木下ひなた
放出の五分前に、ねじ巻きで家族の活動限界を伸ばす。そんな体験はきっと、これで最後になる。
木下ひなた
ゼンマイがつかえるような手応えを感じる。ふう、と息をつく音が、ロコさんと重なった。
ロコ
「サンクスです、ヒナタ」
木下ひなた
ロコさんは、朱色のキーボード抱えて誇らしそうに笑った。
木下ひなた
ロコさんは笑えるのだな、と思った。きっと強いアイドルなんだ、とも思った。
木下ひなた
透明な壁の向こうには、強すぎる太陽の輝きと、果てのない宇宙が広がっている。
木下ひなた
無音楽がブームになって、多くの『AI-doll』が放出されてきた。私の家族も、たくさん。
木下ひなた
ここに残っているのは、ロコさんと、ゼンマイを巻く役割があったあたしだけになっていた。
木下ひなた
だから、家族が遠ざかっていくところを、何度も何度も見てきた。
木下ひなた
そう遠くない未来、あたしが放出される時には、こうやって笑えるのだろうか。
ロコ
「ヒナタ、ロコを見てください」
木下ひなた
言われて初めて、自分が俯きかけていることに気付いた。
ロコ
「アイドルって知ってますか?」
木下ひなた
「あたしたちのこと?」
木下ひなた
ロコさんは首を振った。とてもわくわくしている様子だった。
ロコ
「ノーです。ヒナタ、アイドルって、本当にいたんですよ!」
ロコ
「リユニオンしたら、みんなで一緒にアイドルになりましょう!」
木下ひなた
……分からない。どうしてそんなに、陽気に未来を語れるのだろう。
木下ひなた
あたしたちは広い宇宙を漂流するのだから、また会うことだって、途方もなく難しいのに。
ロコ
「ヒナタ。ロコは、ヒナタのインスピレーションになりたいんです」
ロコ
「ロコのミュージックから、目を離さないでくださいね」
ロコ
「タイトルは、『アトラクティブ・フォース』です!」
木下ひなた
床を蹴る、と予感した次の瞬間には、ロコさんは宙の中を泳ぎ始めていた。
木下ひなた
そして、キーボードを構える。多くの人が、ロコさんの無音楽を待っている。
木下ひなた
言葉は聞こえない。けれど沈黙ではない。
木下ひなた
音の伝わらない宇宙空間で、それでも音楽を感じたい。あたしたちは、そのために作られた。
木下ひなた
そして今、ロコさんはその願いを果たそうとしている。
木下ひなた
宇宙の陽光を透き通った布ようにかき集め、指を動かして、音を超えた心を伝える。
木下ひなた
ロコさんが微笑んだ。無音楽が鮮やかに色付いて弾けては、太陽の粒子と混ざり合う。
木下ひなた
歯車が、不規則に揺らいで、あたしはロコさんから目を離せなかった。
木下ひなた
全身が惹きつけられるような気がした。
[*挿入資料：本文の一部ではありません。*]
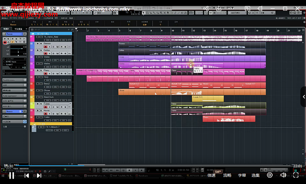Viewport: 306px width, 184px height.
Task: Toggle record enable on the Basses track
Action: tap(46, 47)
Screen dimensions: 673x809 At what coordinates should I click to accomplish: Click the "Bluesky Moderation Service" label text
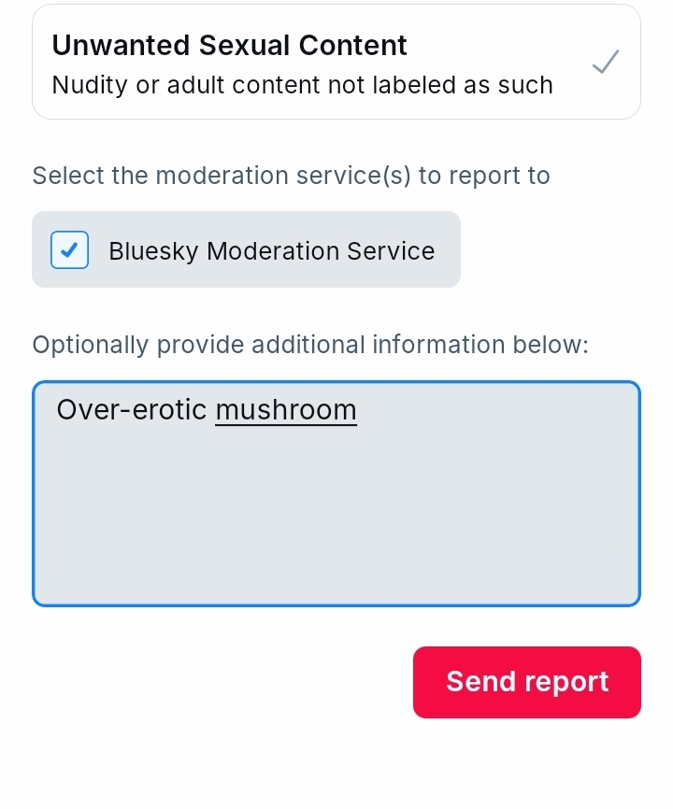tap(271, 251)

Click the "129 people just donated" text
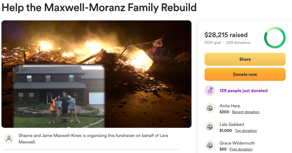click(243, 91)
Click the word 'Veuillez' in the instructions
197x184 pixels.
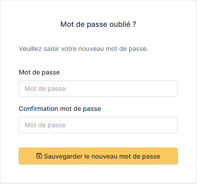[30, 49]
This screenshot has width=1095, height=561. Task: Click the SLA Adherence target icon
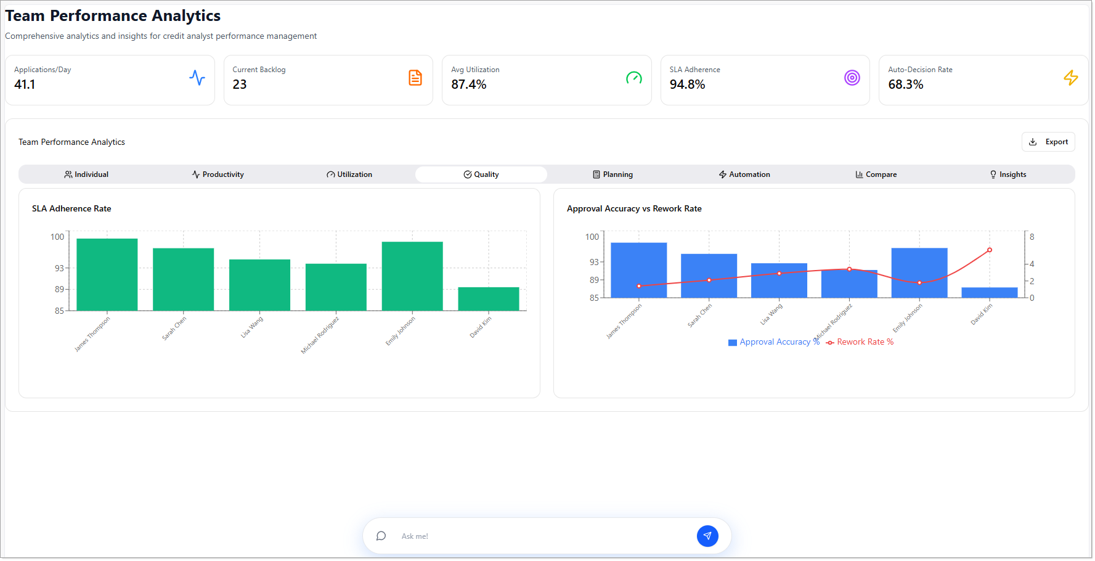[852, 78]
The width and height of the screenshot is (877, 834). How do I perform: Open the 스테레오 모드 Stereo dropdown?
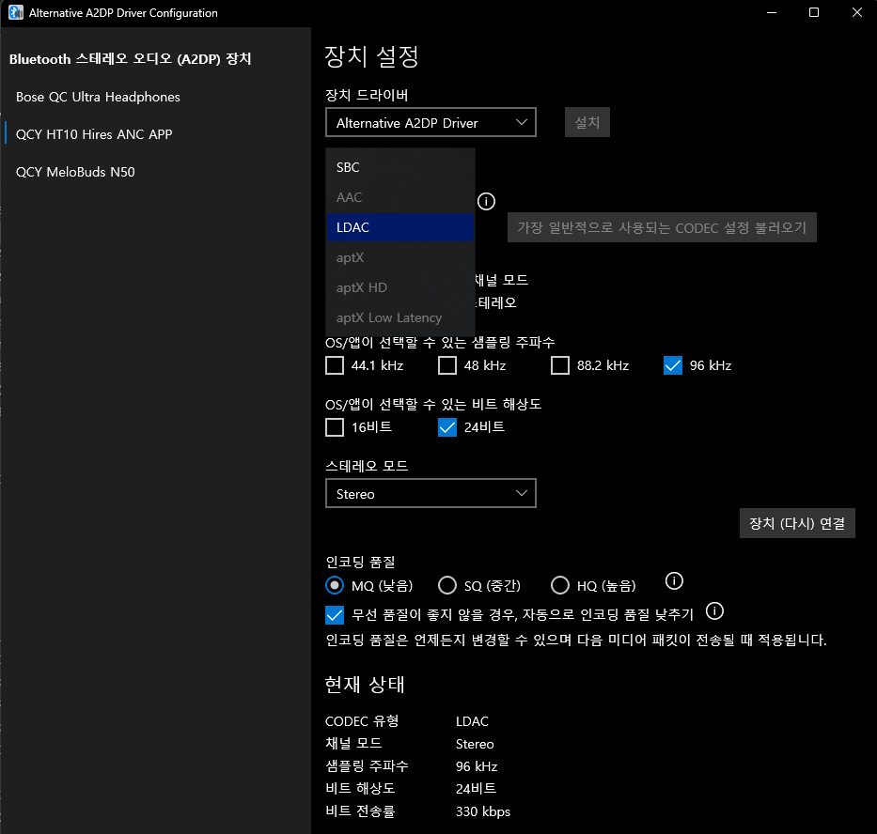[x=431, y=493]
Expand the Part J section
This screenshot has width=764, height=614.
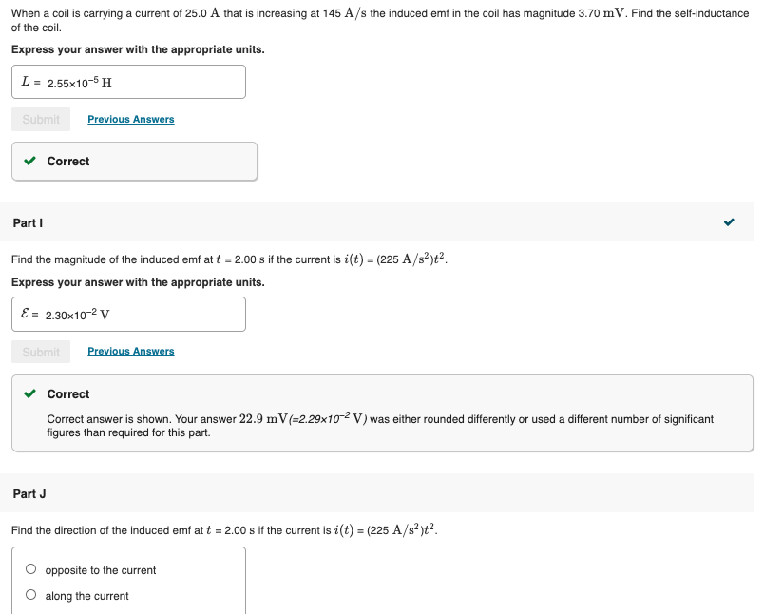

設定された人格の、とても奥深くにある力学が震えた。
木下ひなた
色とりどりのカーテンが光芒のように降り注いで、その向こうを、ロコさんが泳いでゆく。
木下ひなた
ああ。
木下ひなた
家族が遠ざかっていく。ロコさんはどんどん小さな点になって、そして見えなくなる。
木下ひなた
それでも、繋がっていると思えた。身体が温かくて、まるで呼吸しているみたいだった。
木下ひなた
そして、この知性のゆらぎが真実なら、あたしはロコさんの引力をずっと覚えていたいと思った。
木下ひなた
自分が放出される未来を想像する。あたしは、どんな音楽を表現できるだろう。
木下ひなた
目を閉じれば、りんご色のオカリナが、あたしの部屋で静かにその時を待っている。
木下ひなた
あの美しい風のような音色を、記憶を、世界が澄んでいく清々しさを、どうやって伝えよう。
木下ひなた
あたしたちは惹きあう力で繋がっている。ここにはない冬を想う。その先の春を想う。
木下ひなた
鮮やかな木漏れ日を想う。あたしらしい色を受け取って、無音楽はどこまでだって優しくなれる。
木下ひなた
目を開く。光はまだ続いている。
木下ひなた
触れると、光はくすぐったそうに震えて、それからにっこりと笑った。
木下ひなた
あたしは、ロコさんの笑顔を思い返した。
木下ひなた
ロコさんが楽しそうに笑えた理由が、ほんの少し分かった気がした。
木下ひなた
そして、今度は一緒に笑い合いたいと、あたしは『心』からそう思った。
木下ひなた
また巡り会えるように、どんな宇宙の彼方にだって、きっと届けてみせる。
木下ひなた
あたしだけの、無音のことばを。家族に捧げる、いちばん強い引力を。